Could hesperetin ameliorate doxorubicin-induced nephrotoxicity in rats via its antioxidant, antiapoptotic, and anti-inflammatory properties?

Doxorubicin (DOX), from the anthracycline family, is a widely utilized chemotherapy for various malignancies; however, its utility is limited due to the serious adverse reactions, particularly on the kidneys, primarily related to oxidative stress, inflammation, and apoptosis. Hesperetin (HES), the citrus fruit derivative, is a naturally occurring flavonoid. Previous studies underscored HES’s protective efficacy against renal damage in several disorders in rodents through its proven antioxidant, antiapoptotic, and anti-inflammatory properties. This work explored the protecting role of HES against the nephrotoxic effects of DOX and the possible underlying mechanisms. Nephrotoxicity was induced in rats via administering six equal doses of DOX (3 mg/kg/week, i.p) for six consecutive weeks. The treated group received HES (50 mg/kg/day, p.o.) simultaneously with DOX. Rats’ body and kidney weights, serum creatinine, blood urea nitrogen (BUN), and albumin were estimated. Kidney tissue was treated to assess redox status, histopathological, and immunohistochemical alterations.

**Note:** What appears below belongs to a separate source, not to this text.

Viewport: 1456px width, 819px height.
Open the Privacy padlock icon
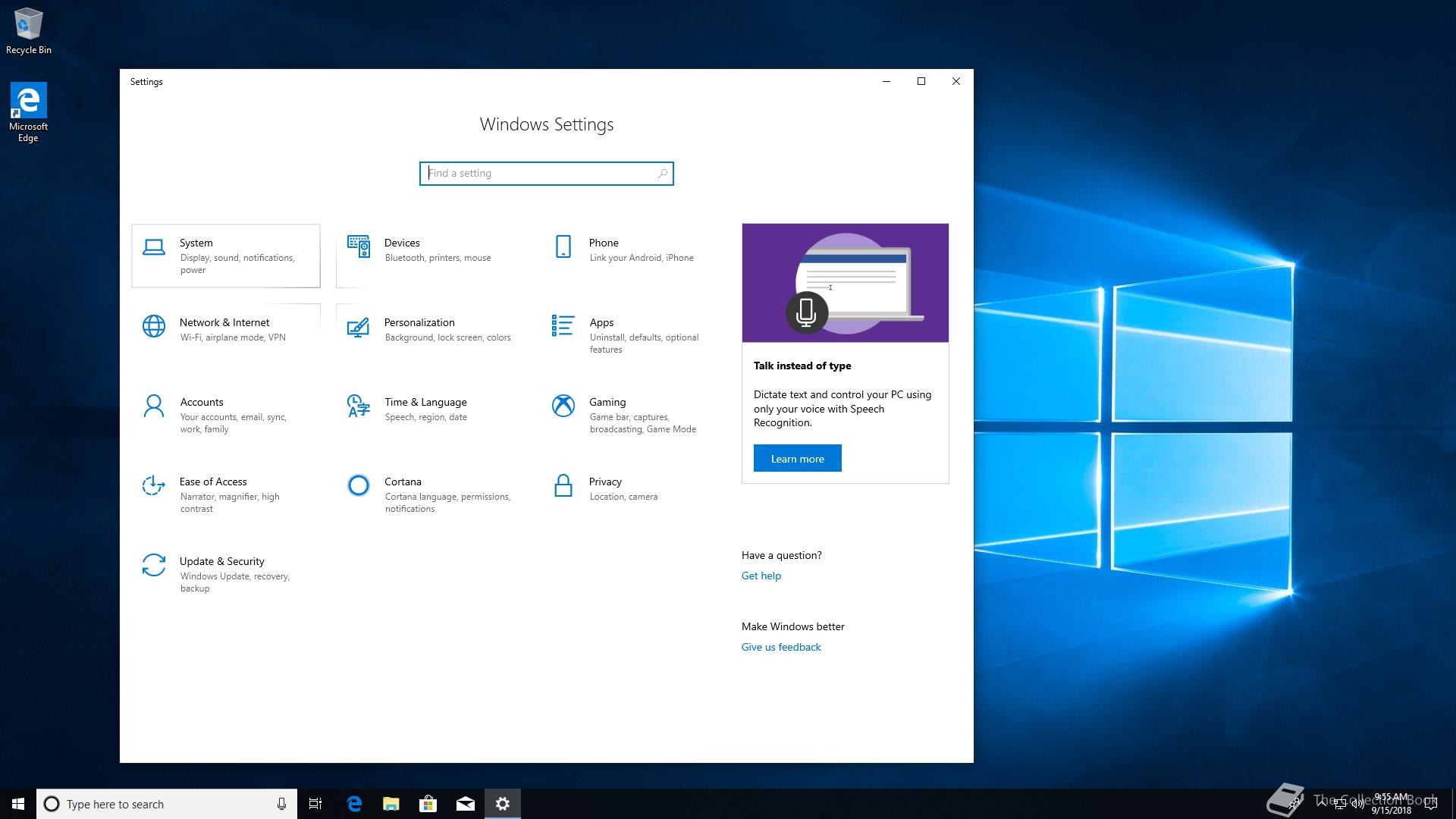tap(563, 485)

Compared to the controls, coadministration of HES with DOX significantly reduced the serum BUN and creatinine, elevated the serum albumin, amended the glomerular distortion and tubular epithelial degeneration, decreased collagen deposition, vascular congestion, and inflammatory cells in addition to the significant attenuation of inflammatory cytokines and proapoptotic markers. Our study is the first of its kind to underscore the HES’s antioxidant, antiapoptotic, and anti-inflammatory activities in an experimental model of DOX-induced nephrotoxicity with emphasis on TNF-α, IL-1β, and IL-6 signaling pathway, rendering it as an effective therapeutic supplement that could alleviate the nephrotoxic effect of DOX.